PLSBS
- Merged into: International Longshoremen's Association, 1914
- Founded: 1880
- Location: Portland, Maine, US;
- Members: 425-866

= Portland Longshoremans Benevolent Society =

Trade union and Irish benevolent society in Portland, Maine, United States

The Portland Longshoremans Benevolent Society was a trade union and benevolent society in Portland, Maine, United States. It existed as an independent organization from its founding in 1880 until it affiliated with the International Longshoremen's Association in 1914. Incorporated in 1880, it was composed of primarily Irish and Irish-American dockworkers who loaded and unloaded ships in the Portland waterfront. The early peak of PLSBS membership occurred in 1899 when the union had 868 members. By 1910, declines in the amount of Canadian grain exported through the port meant decreased membership, which hit 425. Having been defeated in two major strikes, the PLSBS affiliated with the International Longshoremen's Association in early 1914. Similar independent unions had recently joined the ILA in Boston and elsewhere.

==Background==
Ethnic and racial segregation was commonplace in organized labor in North America during the nineteenth and early twentieth centuries.

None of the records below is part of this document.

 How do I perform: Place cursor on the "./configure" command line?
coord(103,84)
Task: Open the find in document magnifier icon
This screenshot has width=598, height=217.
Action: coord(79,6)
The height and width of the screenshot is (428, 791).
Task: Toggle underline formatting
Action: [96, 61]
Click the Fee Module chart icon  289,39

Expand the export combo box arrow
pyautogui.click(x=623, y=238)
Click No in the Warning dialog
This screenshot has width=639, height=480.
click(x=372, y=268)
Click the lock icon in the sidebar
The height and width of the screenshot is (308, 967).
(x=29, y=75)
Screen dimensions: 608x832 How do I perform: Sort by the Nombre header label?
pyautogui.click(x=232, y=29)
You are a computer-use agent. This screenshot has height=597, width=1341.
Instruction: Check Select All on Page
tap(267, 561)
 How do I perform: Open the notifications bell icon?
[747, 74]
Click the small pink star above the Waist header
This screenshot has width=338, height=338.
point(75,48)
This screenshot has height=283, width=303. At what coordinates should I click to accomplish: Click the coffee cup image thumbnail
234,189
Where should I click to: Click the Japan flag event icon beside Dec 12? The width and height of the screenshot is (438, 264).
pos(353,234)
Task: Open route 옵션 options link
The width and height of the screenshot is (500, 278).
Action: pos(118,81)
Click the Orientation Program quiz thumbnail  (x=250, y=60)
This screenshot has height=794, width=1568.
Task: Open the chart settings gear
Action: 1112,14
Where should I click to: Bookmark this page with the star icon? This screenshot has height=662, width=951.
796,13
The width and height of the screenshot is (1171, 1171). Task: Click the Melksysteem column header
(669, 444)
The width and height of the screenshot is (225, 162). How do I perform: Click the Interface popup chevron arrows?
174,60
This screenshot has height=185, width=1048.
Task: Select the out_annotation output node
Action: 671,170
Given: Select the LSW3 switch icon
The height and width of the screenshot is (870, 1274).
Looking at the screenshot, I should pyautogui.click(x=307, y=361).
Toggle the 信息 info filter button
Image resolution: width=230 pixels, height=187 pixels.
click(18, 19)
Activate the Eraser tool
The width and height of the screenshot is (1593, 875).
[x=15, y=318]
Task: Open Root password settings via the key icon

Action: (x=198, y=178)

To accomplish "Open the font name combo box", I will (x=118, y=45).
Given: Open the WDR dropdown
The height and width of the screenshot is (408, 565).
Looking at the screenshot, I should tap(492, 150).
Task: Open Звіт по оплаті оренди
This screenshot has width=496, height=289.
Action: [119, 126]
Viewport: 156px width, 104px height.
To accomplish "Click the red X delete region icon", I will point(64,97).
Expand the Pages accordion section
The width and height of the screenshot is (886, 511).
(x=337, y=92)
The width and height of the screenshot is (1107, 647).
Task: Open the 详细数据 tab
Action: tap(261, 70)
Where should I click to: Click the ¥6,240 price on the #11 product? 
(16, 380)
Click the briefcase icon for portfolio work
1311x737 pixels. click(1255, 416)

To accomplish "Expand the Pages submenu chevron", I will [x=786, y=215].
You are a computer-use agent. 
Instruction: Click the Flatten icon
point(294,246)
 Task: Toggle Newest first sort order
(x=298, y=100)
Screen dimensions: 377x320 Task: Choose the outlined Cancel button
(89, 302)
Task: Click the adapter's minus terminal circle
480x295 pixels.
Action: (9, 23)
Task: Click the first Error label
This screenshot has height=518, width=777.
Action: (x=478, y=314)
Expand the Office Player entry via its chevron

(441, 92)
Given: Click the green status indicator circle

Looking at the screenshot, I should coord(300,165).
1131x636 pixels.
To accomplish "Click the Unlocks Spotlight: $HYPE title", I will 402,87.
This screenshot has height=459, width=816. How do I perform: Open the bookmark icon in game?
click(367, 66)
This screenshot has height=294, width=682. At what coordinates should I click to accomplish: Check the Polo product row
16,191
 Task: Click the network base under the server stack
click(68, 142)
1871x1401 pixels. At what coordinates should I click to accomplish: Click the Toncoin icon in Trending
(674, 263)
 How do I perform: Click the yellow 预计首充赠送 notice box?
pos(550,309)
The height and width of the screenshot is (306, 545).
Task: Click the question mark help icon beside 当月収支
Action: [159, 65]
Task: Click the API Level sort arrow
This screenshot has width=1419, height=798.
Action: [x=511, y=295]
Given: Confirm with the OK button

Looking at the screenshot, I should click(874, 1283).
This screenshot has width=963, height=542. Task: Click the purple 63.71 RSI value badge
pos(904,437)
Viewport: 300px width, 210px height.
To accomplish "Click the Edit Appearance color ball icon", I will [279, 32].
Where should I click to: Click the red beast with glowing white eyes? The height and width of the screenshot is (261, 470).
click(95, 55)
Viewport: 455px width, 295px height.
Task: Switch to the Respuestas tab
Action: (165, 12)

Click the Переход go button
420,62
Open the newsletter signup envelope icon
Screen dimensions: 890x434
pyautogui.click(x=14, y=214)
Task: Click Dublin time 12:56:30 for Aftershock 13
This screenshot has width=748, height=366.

The PLSBS was incorporated during a wave of immigration from Ireland following the Civil War. As a primarily Irish organization, it barred Black men and generally sought to prevent Black stevedores from working on the waterfront. It was successful in this effort, which marked the end of the period when Black workers had been the primary waterfront labor force. Despite the PLSBS attempts to control over the waterfront's labor supply, the union struggled against shipping companies who refused to negotiate with the union. During periods of conflict, such as during the 1911 and 1913 strikes, company owners easily recruited laborers from other ethnic groups, such as Italians or Polish, to replace the Irish strikers.

==1911 and 1913 strikes==
Low pay was the union's biggest issue The union notably went on strike twice: 1911 and again in 1913. In both cases, the union was unable to extract concessions from shipping companies. Having been independent since its formation, it initially resisted overtures from larger unions. However, it sought security and joined the International Longshoremen's Association within weeks of its 1913 defeat. World War I soon caused a boom in shipping and the now-ILA affiliated local 861 peaked at 1,366 in 1919.